ERFORDERLICHE SCHRITTE:
- A) Beantworte anhand des Textauszugs folgende Fragen:
(i) Seit welchem Jahr braucht die schreibende Person keinen eigenen Fernsehanschluss mehr?
(ii) An welches Buch musste sie später im Bett denken?
(iii) Welchen Film hat sie 2009 zum ersten Mal am selben Ort gesehen?
- B) Schreib aus dem Textauszug wortgetreu den Teil heraus, der bei den Worten „Es liefen: die“ einsetzt und nach den Worten „Antisozialverhalten führen könnte.“ endet.

TEXTAUSZUG:
Liebe Plattform

Also am Dienstag, da war mir, zugegeben, am Abend, als meine Eltern mal weg waren, so abnormal langweilig, dass ich nach ungefähr einem Jahr mal wieder den Fernseher angemacht habe und ecce! ich mich augenblicklich vor einem Katastrophen-TV-Programm wiederfinden konnte der absoluten Extraklasse. Asozialen-Delüx-Fernsehen sozusagen, denn man muss nicht unbedingt ehemals so betiteltes Hartz-4-Geld empfangen, um als besonders asozial zu gelten oder der Sorte Mensch anzugehören, der sich an diesen Sendungen auch nur irgendwie erfreuen könnte. Also wie dem verdammt noch mal auch sei.

Es liefen: die bereits Gott verdammt achte Staffel von „Das Sommerhaus“ mit angeblichen Prominentenpärchen, „Armes Deutschland“ mit undankbaren Arbeitslosen und eine Sexualaufklärungsstunde für Kinder, für die sich bestimmt auch der ein oder andere Pädophile interessiert.

Jedenfalls: an diesem Abend ist mir besonders deutlich geworden, warum ich seit 2019 keinen eigenen Fernsehanschluss mehr benötige.

Später im Bett habe ich an das Buch Fahrenheit 451 denken müssen und daran, wie die Belanglosigkeit von Scheiße, mit der sich eine so form- und manipulierbare Menge von Menschen unaufhörlich medial zuballern lässt, zu dem allmählichen Verlust einer kritisch-analytischen Denkweise und damit letztlich zu Stumpfsinnigkeit und einem Antisozialverhalten führen könnte.

Scheiß die Wand an.

So, und weil ich es mal wieder einfach nicht lassen kann, aber das ist ja auch sowas von egal eigentlich: 2018, als sich während eines Psychiatrieaufentaltes wegen Depressionen und Suizidgefährdung eine Psychose schleichend entwickelte (später paranoide Schizophrenie, ihr wisst schon), da kam mir die Einrichtung der offenen Station und meine ganze Umwelt auch schon als genau diese Dystopie vor. Immer, wenn die orange Sirenenleuchte auf dem Flur sich gedreht hat wegen des Türenschließsystems, dachte ich, jetzt machen sich die Feuerwehrmänner auf auf wieder, um Bücher und all sowas zu zerstören wie in dem Film Equilibrium ebenfalls z.B. (den ich sogar das erste Mal an dem genau gleichen Ort 2009 gesehen habe), nehmen Rebellen fest usw.

Irgendwann spitzte sich alles so sehr zu, dass ich den Duschvorhang nachts in unserer kleinen Badkabine auf dem Zimmer angezündet habe in dem Glauben, gewisse magische Kräfte zu besitzen, die dafür sorgen würden, dass ich selbst nicht in den Flammen sterben könnte.

ZU PRÜFENDE DATEN:
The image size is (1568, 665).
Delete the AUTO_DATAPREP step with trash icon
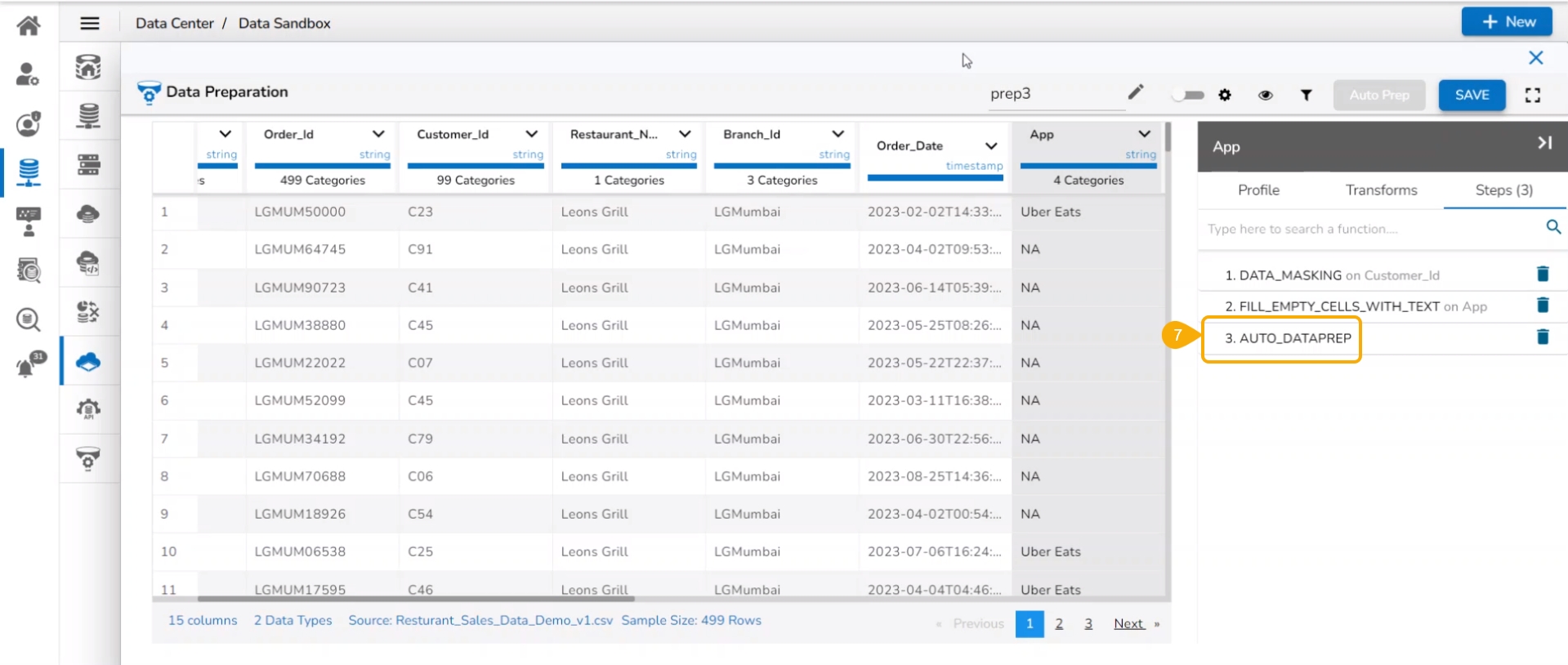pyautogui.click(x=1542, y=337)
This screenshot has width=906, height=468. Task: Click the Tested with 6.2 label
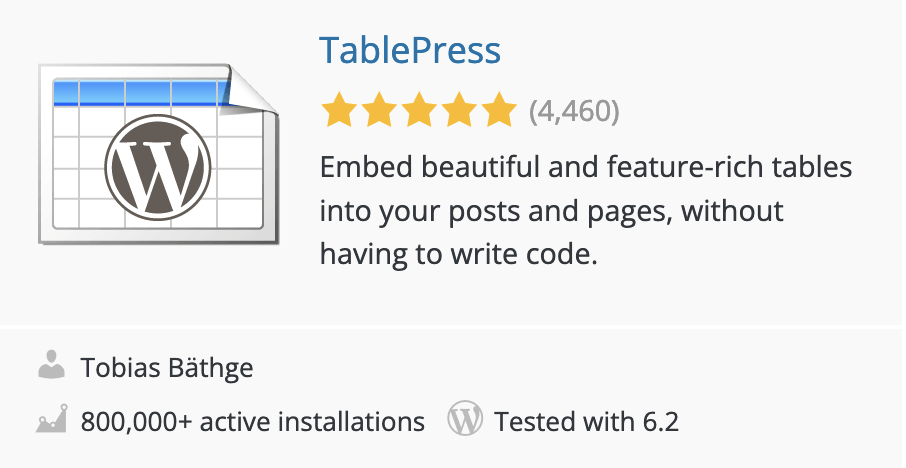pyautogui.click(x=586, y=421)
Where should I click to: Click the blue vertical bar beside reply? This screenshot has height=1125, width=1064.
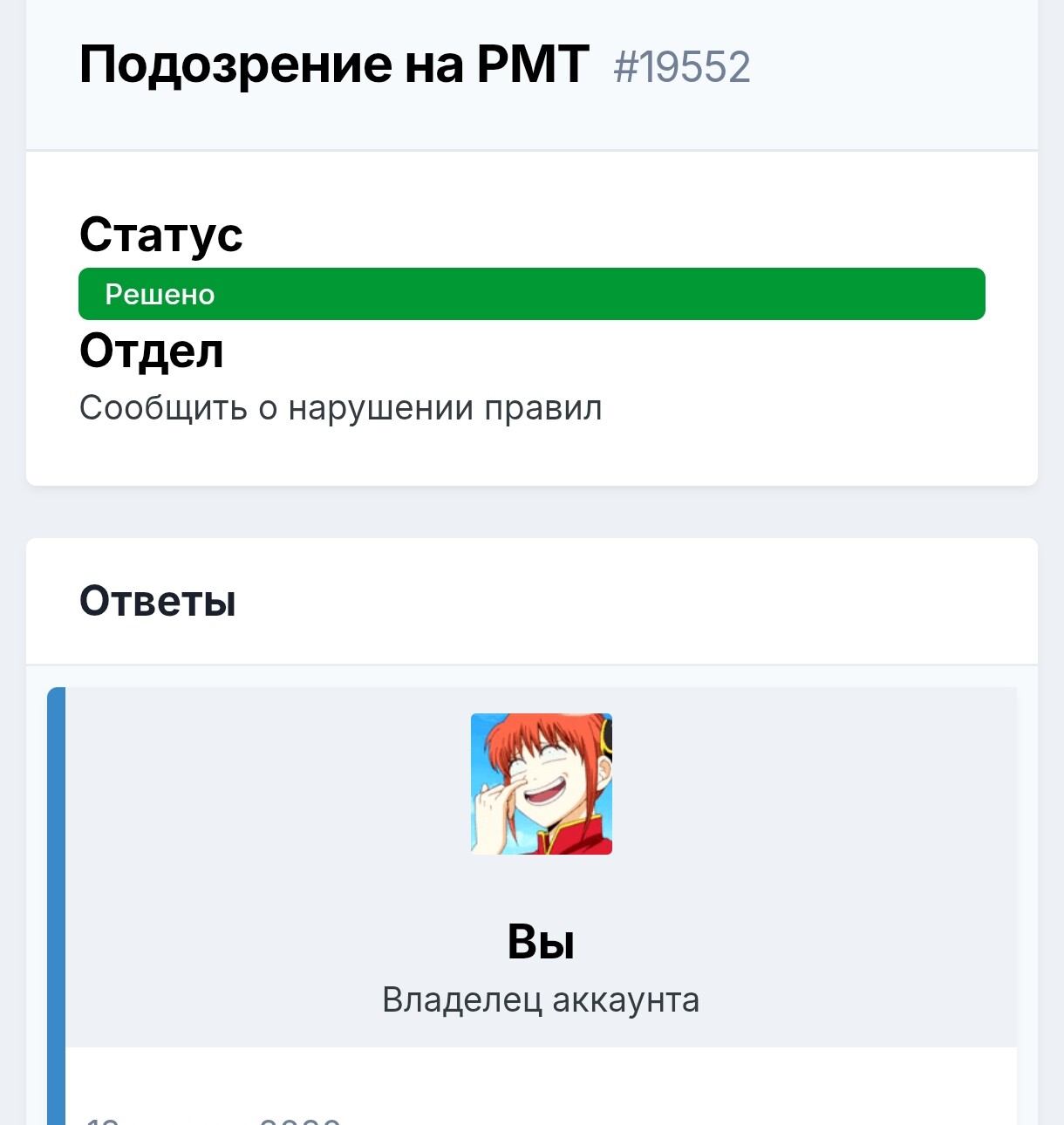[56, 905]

ANTWORTEN JE AUFGABE:
- A)
(i) Seit 2019.
(ii) An Fahrenheit 451.
(iii) Equilibrium.

- B)
Es liefen: die bereits Gott verdammt achte Staffel von „Das Sommerhaus“ mit angeblichen Prominentenpärchen, „Armes Deutschland“ mit undankbaren Arbeitslosen und eine Sexualaufklärungsstunde für Kinder, für die sich bestimmt auch der ein oder andere Pädophile interessiert.

Jedenfalls: an diesem Abend ist mir besonders deutlich geworden, warum ich seit 2019 keinen eigenen Fernsehanschluss mehr benötige.

Später im Bett habe ich an das Buch Fahrenheit 451 denken müssen und daran, wie die Belanglosigkeit von Scheiße, mit der sich eine so form- und manipulierbare Menge von Menschen unaufhörlich medial zuballern lässt, zu dem allmählichen Verlust einer kritisch-analytischen Denkweise und damit letztlich zu Stumpfsinnigkeit und einem Antisozialverhalten führen könnte.